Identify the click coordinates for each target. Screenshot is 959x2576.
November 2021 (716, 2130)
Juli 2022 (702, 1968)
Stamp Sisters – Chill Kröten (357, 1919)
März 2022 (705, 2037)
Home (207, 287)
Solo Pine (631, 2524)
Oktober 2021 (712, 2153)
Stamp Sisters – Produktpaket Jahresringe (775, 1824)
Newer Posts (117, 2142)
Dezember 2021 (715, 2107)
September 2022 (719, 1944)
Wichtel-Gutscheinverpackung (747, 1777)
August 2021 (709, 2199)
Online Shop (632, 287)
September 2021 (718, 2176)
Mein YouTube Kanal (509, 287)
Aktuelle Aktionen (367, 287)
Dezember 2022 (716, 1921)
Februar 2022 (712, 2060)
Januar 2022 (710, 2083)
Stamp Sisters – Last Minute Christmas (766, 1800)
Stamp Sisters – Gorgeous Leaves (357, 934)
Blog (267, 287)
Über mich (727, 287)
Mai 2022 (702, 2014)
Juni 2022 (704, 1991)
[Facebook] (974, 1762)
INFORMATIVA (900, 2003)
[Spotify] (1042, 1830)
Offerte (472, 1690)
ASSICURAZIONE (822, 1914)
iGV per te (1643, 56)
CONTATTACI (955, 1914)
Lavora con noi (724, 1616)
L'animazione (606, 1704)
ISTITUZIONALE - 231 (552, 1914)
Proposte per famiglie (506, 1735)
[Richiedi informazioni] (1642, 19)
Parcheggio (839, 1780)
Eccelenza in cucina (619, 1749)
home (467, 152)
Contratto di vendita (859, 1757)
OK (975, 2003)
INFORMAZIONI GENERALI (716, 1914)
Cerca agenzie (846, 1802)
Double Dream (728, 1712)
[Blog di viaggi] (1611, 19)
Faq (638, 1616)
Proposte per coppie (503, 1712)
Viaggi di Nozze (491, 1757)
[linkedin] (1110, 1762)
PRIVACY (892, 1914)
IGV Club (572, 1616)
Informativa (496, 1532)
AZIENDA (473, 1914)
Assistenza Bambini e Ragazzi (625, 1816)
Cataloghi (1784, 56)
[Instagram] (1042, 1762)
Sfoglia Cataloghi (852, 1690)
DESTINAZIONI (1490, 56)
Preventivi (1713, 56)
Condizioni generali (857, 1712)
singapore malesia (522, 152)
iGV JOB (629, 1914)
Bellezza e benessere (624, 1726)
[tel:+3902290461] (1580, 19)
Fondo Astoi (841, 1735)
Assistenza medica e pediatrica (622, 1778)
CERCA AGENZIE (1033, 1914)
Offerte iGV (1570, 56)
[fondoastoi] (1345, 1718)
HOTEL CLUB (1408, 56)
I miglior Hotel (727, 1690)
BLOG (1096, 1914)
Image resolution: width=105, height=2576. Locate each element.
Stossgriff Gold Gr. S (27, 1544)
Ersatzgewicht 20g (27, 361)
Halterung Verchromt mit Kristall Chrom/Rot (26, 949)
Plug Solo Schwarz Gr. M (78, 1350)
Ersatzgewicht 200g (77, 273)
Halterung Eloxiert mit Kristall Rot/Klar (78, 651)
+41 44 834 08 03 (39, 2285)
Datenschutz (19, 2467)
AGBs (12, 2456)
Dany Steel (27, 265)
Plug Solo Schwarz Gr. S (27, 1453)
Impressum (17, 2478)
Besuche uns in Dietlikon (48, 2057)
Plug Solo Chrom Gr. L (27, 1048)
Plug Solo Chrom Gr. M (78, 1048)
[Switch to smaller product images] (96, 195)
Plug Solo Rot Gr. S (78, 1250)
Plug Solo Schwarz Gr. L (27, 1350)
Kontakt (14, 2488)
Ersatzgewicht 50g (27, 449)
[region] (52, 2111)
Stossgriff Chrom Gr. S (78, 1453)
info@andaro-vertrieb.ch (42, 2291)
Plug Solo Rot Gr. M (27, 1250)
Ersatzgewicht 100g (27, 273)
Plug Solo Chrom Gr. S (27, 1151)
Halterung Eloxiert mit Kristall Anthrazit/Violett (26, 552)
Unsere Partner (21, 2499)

*-*-*

• _Assigned task_
Write only the number of lines in the entries that contain the word "Ersatzgewicht".

• _Result_
4